§ Page extract
+---+

Ad Majorem Dei Gloriam

Essential thinking for reading Catholics.

Friday, April 29, 2005

Workouts, of a sort...

Praying yesterday led me to a thought about prayer in general. I was taught--those being Jesuits who were doing the teaching--that prayer was/is a spiritual exercise. A workout for the soul, if you will. This is manifestly true, but not what I'm driving at.

I have discovered* that prayer is also therapeutic for the soul. As I grow in my prayer life** I realize that a lot of the weaknesses which I have/had simply shrink away and disappear with continued application of prayer, like a paper cut under a bandage.

I suppose this is what it means to "call upon God" (which nobody ever explained to me, as if I was supposed to yell "Hey, God!" like one would shout "Hey Kool-Aid!" in those commercials on the Saturday mornings of my youth) and now that I know it is like lifting a weight in therapy, and that for the most part it is not going to work instantly but, in conjunction with the Sacrament of Reconciliation (convenient how that's there for us, huh?) it strengthens my soul to let the everyday weaknesses and temptations slide off me. (There's a Teflon analogy in here somewhere, but I have to work on it.)

So there.

Yours in Christ,

-JMG

* It is quite possible, bordering on probable, the Church has known this since Day One...or even before then, like when Mrs. Lot turned into a vertical salt lick or they tried to turn Daniel into LionChow)

** I may not have ever adequately expressed how frustrating it is to know that I still have SO much more to grow in my prayer life.

Thursday, April 07, 2005

Some incomplete thoughts...

I'm still not done digesting the whole Death of John Paul II Thing. More on that once I do.

+---+

§ Complete the following
a. Summarize the blog page in three sentences.
b. Rewrite the paragraph of the blog page that begins "I have discovered" as a short bulleted list that keeps its main points.
c. Carry the blog page on from its final sentence.

§ Dataset section

+---+

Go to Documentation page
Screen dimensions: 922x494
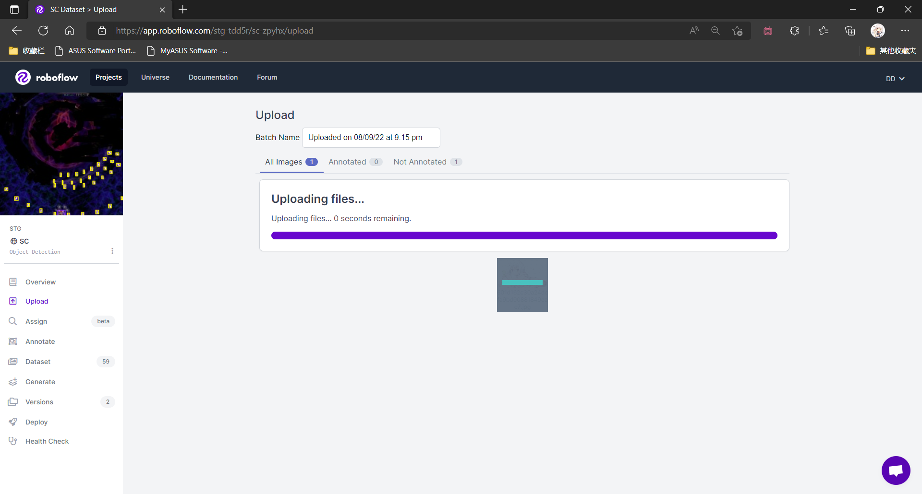click(x=213, y=77)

+---+

§ Answers to each task
a. The writer was taught by Jesuits that prayer is a spiritual exercise, a workout for the soul, but has found that it is also therapeutic, with weaknesses shrinking away under continued prayer. Like lifting a weight in therapy, prayer mostly works gradually and, together with the Sacrament of Reconciliation, strengthens the soul so that everyday weaknesses and temptations slide off. In an earlier entry, the writer says he is still digesting the death of John Paul II and will say more once he has.

b.
- Prayer is also therapeutic for the soul.
- As the writer's prayer life grows, many of his weaknesses shrink away and disappear with continued prayer.
- He compares this to a paper cut healing under a bandage.

c.
I am, however, deeply moved by the reactions of the faithful, and images of JP2's actions during the papacy. When he would hug and kiss children, or pray at the graves of his brother and parents back in Poland...that's deeply moving stuff. More moving to me, however, is that he hung on long enough for the Vigil Mass on Divine Mercy Sunday before dying.

It is a good way to look at it, in my opinion, that God is the hyperconcentrated essence of mercy. Everything about God's relationship to us--even the stuff which is painful or impossible for us to understand--is borne of that mercy. God's love for us, in particular. God doesn't extend His mercy to us because he loves us, but rather, he extends his love to us because He is infinitely merciful. Mercy does not depend on deserving something or having earned it, in fact, the opposite might be true. We receive mercy because we do not deserve such lenient treatment. If we deserved it, we'd get it without any fuss.

It was this the papacy of John Paul II strove to show the world. To show mercy to one another and therefore become a channel for God's mercy and love.